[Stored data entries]
= = = = = = =
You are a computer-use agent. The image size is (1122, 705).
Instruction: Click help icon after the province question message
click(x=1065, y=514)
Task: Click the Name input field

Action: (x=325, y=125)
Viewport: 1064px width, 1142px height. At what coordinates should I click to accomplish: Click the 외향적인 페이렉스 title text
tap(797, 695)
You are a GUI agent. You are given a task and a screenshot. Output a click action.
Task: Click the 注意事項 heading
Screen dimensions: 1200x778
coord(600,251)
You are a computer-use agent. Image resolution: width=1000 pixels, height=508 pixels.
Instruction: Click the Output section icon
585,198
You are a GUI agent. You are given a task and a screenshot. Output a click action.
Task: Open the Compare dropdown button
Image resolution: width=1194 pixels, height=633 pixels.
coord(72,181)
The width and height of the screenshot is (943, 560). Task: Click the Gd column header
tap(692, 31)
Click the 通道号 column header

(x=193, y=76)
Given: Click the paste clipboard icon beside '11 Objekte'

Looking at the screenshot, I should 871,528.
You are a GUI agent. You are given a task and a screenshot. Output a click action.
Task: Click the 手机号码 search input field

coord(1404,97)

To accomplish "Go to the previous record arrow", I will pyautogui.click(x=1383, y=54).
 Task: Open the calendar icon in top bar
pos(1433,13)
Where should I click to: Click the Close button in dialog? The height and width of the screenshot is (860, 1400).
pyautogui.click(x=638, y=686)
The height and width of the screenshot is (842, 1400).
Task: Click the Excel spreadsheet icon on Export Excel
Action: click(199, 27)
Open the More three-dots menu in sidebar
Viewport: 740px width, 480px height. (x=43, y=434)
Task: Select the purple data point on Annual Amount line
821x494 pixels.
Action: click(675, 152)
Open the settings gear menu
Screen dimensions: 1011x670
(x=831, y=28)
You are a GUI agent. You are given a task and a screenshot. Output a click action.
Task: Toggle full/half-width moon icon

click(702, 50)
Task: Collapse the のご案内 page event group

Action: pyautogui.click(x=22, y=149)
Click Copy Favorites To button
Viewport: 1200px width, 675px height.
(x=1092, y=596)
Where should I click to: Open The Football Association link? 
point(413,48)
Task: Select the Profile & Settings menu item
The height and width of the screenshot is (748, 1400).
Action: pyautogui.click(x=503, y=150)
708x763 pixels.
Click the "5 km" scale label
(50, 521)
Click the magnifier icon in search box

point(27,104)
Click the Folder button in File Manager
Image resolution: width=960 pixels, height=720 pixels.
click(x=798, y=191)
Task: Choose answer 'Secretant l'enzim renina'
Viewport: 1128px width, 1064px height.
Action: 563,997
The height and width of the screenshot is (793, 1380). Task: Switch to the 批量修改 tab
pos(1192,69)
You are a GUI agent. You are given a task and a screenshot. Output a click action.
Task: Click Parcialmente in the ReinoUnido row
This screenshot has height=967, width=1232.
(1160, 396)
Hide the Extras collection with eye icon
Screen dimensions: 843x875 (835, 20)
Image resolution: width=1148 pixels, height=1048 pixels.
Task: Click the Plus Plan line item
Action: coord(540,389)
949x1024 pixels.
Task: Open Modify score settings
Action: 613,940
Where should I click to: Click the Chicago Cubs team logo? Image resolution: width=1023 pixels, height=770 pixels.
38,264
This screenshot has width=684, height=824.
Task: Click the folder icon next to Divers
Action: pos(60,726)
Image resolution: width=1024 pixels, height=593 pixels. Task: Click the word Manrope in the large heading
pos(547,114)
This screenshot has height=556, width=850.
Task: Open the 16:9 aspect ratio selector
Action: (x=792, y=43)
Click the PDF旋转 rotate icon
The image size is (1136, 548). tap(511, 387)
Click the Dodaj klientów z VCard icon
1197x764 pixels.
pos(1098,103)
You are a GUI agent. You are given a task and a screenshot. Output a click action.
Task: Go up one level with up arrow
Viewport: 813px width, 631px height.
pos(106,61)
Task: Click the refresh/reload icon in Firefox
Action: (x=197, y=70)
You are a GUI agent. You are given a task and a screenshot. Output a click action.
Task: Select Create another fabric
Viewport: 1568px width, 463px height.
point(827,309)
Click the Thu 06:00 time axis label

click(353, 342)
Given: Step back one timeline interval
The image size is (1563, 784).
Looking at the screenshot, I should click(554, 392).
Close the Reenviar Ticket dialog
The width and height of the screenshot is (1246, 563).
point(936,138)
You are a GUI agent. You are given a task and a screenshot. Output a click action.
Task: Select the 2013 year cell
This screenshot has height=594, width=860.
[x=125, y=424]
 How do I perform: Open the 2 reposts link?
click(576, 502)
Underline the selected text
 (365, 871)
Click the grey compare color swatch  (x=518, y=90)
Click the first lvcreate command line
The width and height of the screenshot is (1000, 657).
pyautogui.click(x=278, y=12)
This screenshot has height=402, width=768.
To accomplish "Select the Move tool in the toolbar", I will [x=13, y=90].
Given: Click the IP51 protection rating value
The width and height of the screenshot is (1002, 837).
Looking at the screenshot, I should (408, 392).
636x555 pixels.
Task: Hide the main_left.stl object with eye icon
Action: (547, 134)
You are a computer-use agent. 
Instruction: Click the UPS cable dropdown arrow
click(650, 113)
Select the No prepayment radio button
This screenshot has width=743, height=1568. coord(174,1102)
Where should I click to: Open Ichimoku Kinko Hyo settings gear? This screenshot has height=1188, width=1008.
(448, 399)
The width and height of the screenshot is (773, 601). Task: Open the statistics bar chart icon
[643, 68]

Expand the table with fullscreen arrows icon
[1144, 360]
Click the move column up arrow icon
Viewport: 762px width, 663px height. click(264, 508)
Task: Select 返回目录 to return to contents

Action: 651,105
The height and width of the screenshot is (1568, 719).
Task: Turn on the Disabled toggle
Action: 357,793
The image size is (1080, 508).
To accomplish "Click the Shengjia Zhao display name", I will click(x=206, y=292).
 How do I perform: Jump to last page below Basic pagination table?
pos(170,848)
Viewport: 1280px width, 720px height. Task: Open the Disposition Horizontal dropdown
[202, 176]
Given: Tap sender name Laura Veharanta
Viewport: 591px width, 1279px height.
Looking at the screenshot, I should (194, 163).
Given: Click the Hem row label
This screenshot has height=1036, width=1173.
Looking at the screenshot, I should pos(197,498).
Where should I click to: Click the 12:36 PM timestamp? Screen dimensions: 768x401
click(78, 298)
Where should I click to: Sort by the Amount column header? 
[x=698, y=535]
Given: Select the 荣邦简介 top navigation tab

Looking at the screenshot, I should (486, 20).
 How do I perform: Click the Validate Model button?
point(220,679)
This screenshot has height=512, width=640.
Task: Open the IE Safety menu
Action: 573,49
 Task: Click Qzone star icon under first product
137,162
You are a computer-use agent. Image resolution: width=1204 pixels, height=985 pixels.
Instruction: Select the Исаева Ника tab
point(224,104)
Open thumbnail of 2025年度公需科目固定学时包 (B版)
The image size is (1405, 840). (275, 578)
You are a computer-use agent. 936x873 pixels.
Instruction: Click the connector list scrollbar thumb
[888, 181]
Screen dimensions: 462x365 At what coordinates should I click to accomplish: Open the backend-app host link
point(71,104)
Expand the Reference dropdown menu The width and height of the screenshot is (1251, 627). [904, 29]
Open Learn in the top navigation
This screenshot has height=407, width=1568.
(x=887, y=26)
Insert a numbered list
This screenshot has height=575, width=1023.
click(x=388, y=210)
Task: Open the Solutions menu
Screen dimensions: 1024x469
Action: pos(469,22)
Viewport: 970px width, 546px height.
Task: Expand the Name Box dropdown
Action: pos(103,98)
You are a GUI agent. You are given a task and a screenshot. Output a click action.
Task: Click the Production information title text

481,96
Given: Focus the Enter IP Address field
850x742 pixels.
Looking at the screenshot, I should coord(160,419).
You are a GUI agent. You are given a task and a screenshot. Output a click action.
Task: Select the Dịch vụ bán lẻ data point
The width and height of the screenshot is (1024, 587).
= = = = = = =
Repeat only the tail of the entries, exactly: the line containing "Screen dimensions: 462x365" and every line after it, to the end.

Screen dimensions: 462x365 At what coordinates should I click to accomplish: Open the backend-app host link
point(71,104)
Expand the Reference dropdown menu The width and height of the screenshot is (1251, 627). [904, 29]
Open Learn in the top navigation
This screenshot has height=407, width=1568.
(x=887, y=26)
Insert a numbered list
This screenshot has height=575, width=1023.
click(x=388, y=210)
Task: Open the Solutions menu
Screen dimensions: 1024x469
Action: pos(469,22)
Viewport: 970px width, 546px height.
Task: Expand the Name Box dropdown
Action: pos(103,98)
You are a GUI agent. You are given a task and a screenshot. Output a click action.
Task: Click the Production information title text

481,96
Given: Focus the Enter IP Address field
850x742 pixels.
Looking at the screenshot, I should coord(160,419).
You are a GUI agent. You are given a task and a screenshot. Output a click action.
Task: Select the Dịch vụ bán lẻ data point
The width and height of the screenshot is (1024, 587).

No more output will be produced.